Unfortunately, there's no reason to feel so confident about the road ahead. For starters, let's remind ourselves why the "bailout" is happening, and what it actually means. When the IMF pumps money into a struggling economy, they're not trying to help its people cope with hard times. Their goal is to protect foreign banks who would take a hit if Ireland defaulted on its loans. This has been the pattern ever since the first big bailout organised by the IMF when Mexico was about to default in the 1980s. The IMF/EU money will be transferred to the Irish state, passed immediately on to the Irish banks and back out again to their foreign creditors. The Irish people can then pick up the tab at their leisure – with a hefty interest rate on the principal.

That's not where the IMF's role comes to an end. Ever since the Mexican debt crisis, they've used financial crises to impose a set of rigid, ultra-conservative economic policies on the governments that need their help. In theory, they believe these policies will bring economic growth and prosperity. But the recipe has failed so many times, in so many different parts of the world, it is hard to accept that the bright sparks of the IMF are simply deluded.

That leads us to the second part of the equation. While the IMF policy strait-jacket may not deliver the goods when it comes to growth and employment, there's always money to be made stripping a country for spare parts. "Privatise, privatise, and privatise again" is one of the IMF mantras, and that usually means selling off the assets of the State at fire-sale prices to foreign companies. The Irish economy is already suffering from the long-term effects of the Eircom privatisation fiasco: if the IMF follows its usual pattern, expect similar tales of woe in the coming years.
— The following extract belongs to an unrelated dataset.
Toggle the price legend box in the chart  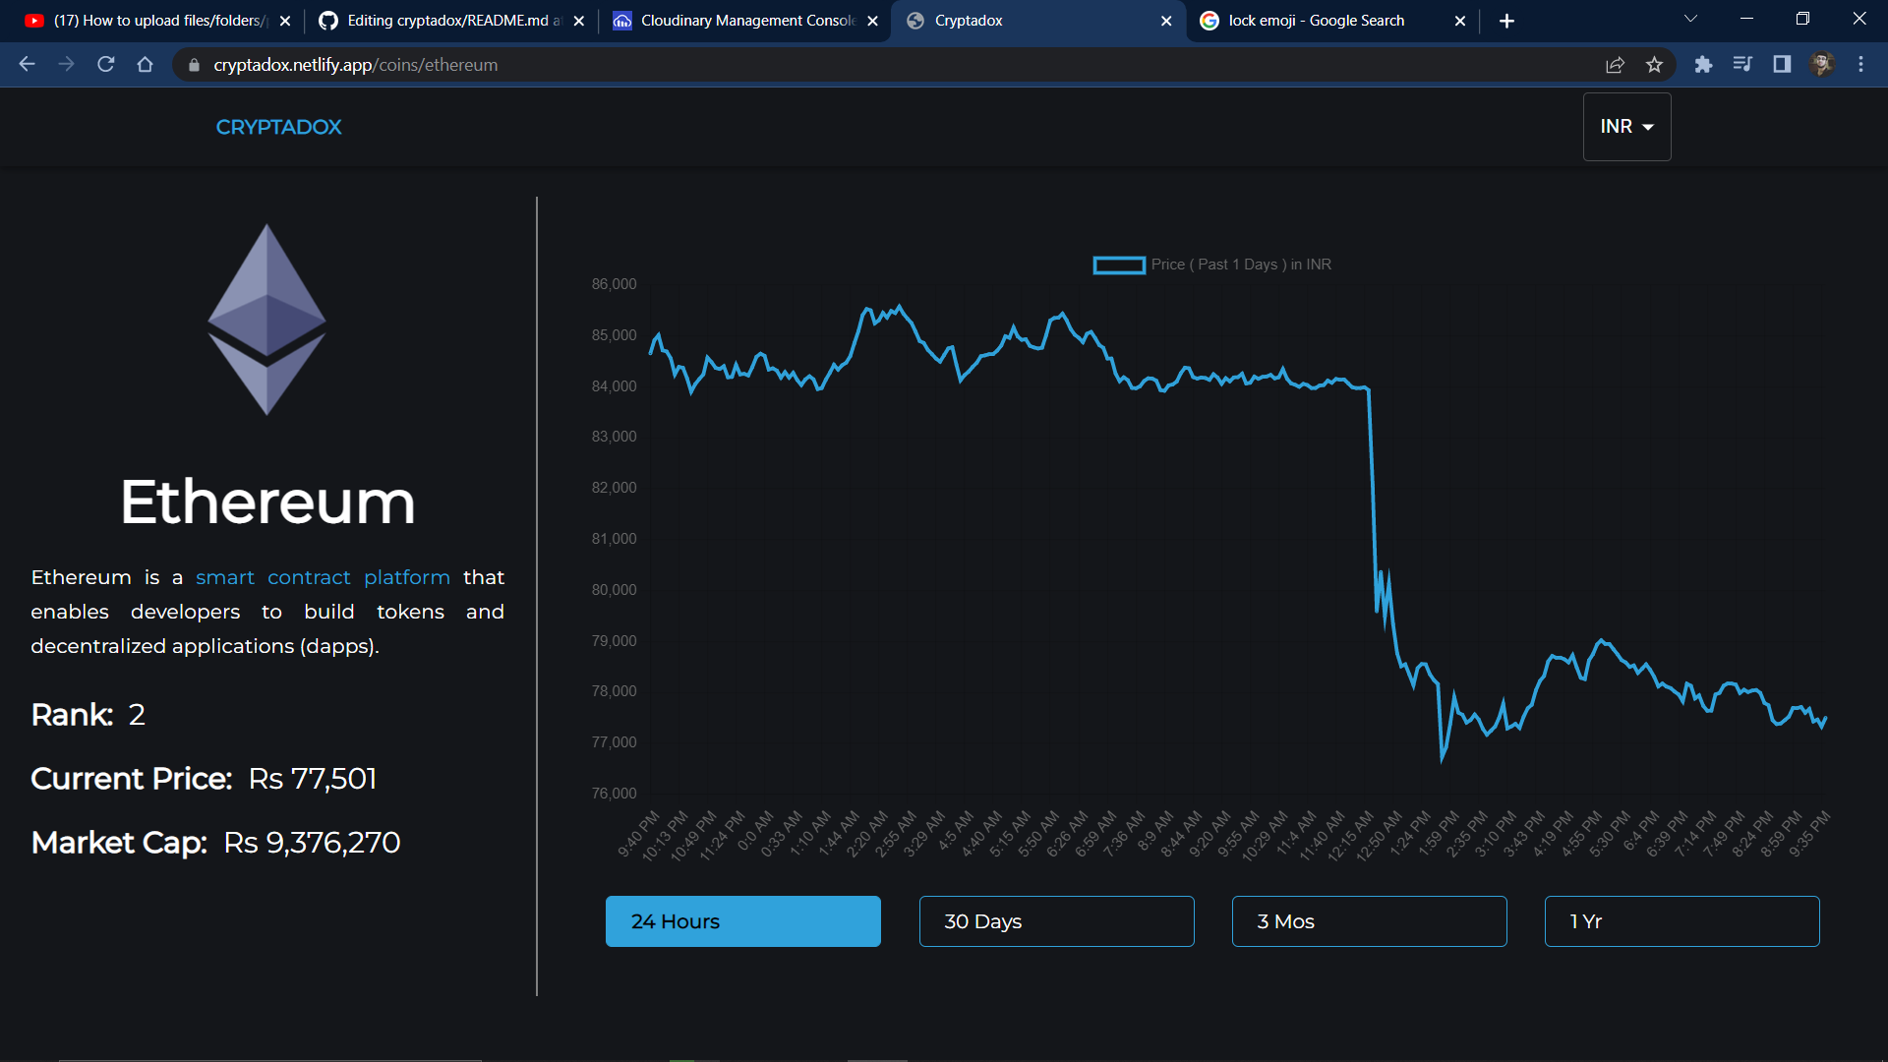pos(1119,265)
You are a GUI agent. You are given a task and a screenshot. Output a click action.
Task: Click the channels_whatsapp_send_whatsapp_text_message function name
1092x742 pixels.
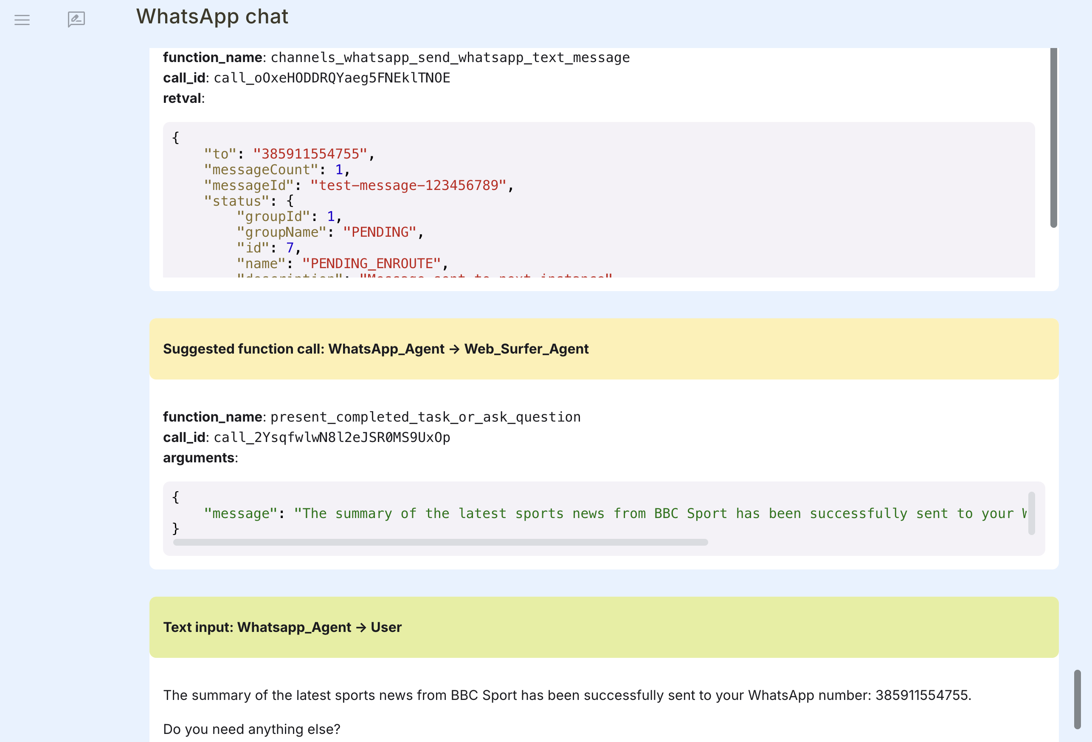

The IMF team who arrived in Dublin have already shown us the colour of their money. Their first demand was that Ireland should cut its dole and minimum wage. Classic right-wing economic dogma: because the free market is a perfect system, unemployment can only exist if the state is interfering with the free play of market forces. Don't imagine for a moment that the IMF squad spent hours pondering all the ins and outs before arriving at that conclusion. If the minimum wage was five euro an hour, they would have told us to lower it. If it was one euro an hour, they would have told us to lower it. If the minimum wage had already been abolished last year, they would have told us to abolish it again, just to be on the safe side.

Barely a week after the IMF arrived in town, we can already predict what the effect of its intervention will be: to encourage whatever government is in power to follow the same failed deflationary policies that have dragged the Irish economy into its current mire. As long as the bondholders are taken care of, they don't mind if Ireland spends the next few years in a deep recession. The only hope for Ireland lies in resistance to everything the IMF stands for.